Pero cuando empezaron a salir a la calle las cayetanas o teatinas, los muchachos dieron en rechiflarlas, y las vecinas en reírse del hábito que vestían las nuevas beatas.

Francamente, que el padre Gregorio anduvo desacertado en la elección de uniforme para sus hijas de espíritu.

Con decir que el hábito de las cayetanas era una sotana de clérigo, digo lo bastante para justificar el ridículo que cayó sobre esas benditas. Usaban el pelo recortado a la altura del hombro y llevaban sombrero de castor.

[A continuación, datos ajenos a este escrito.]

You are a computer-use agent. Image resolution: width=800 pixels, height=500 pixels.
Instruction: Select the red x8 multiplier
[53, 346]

Lucían además una cadeneta de acero al cuello y pendiente de ella un corazón, emblema del de Jesús.

Tales prójimas eran en la calle un mamarracho, un reverendo adefesio.

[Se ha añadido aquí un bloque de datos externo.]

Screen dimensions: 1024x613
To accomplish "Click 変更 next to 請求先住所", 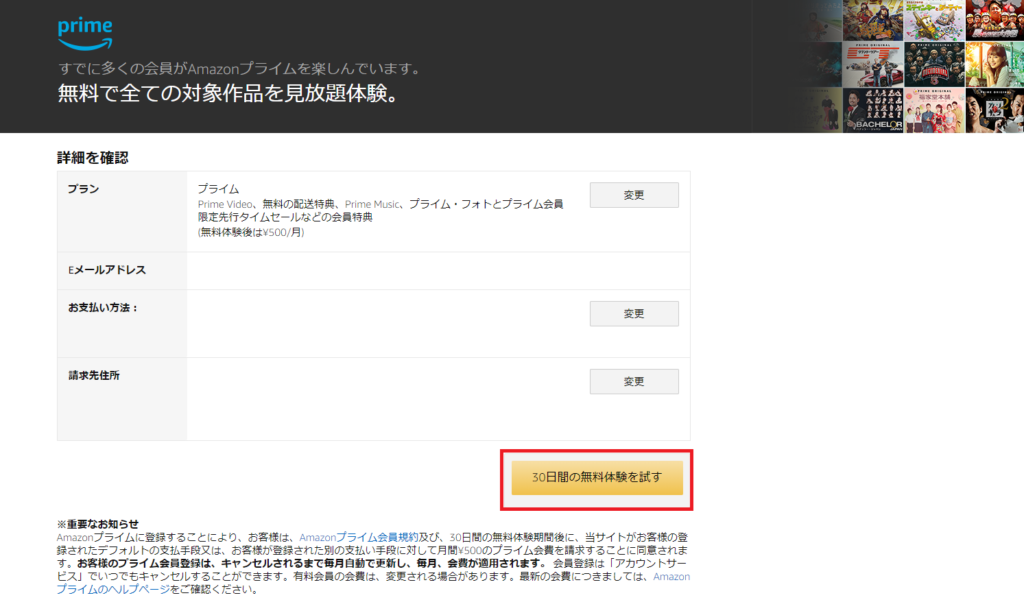I will pos(634,381).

No pasó un año sin que todas hubiesen desertado, colgando la sotana, cansadas de oír cantar a los muchachos:

«Con maitines y completas,
No son lanzas ni chancletas,
Cayetanas
Candidonas,
Con sotanas
Como monas.
Aunque canten misereres,
No son hombres ni mujeres,
Más pelonas
Que las ranas,
Candidonas
Cayetanas».

Todos los esfuerzos del padre Cabañas por llevar adelante la fundación, se estrellaron ante el ridículo popular; y seis años después, en 1711, tuvo que ceder el local y rentas a los padres mínimos de San Francisco de Paula.

Desde entonces fue estribillo entre las limeñas (estribillo que muchos de mis lectores habrán oído en boca de las viejas) el decir, para calificar de necia o de tonta a una mujer:

«¿Quién lo dice? ¿Fulana?

»No le hagas caso, es una... cayetana».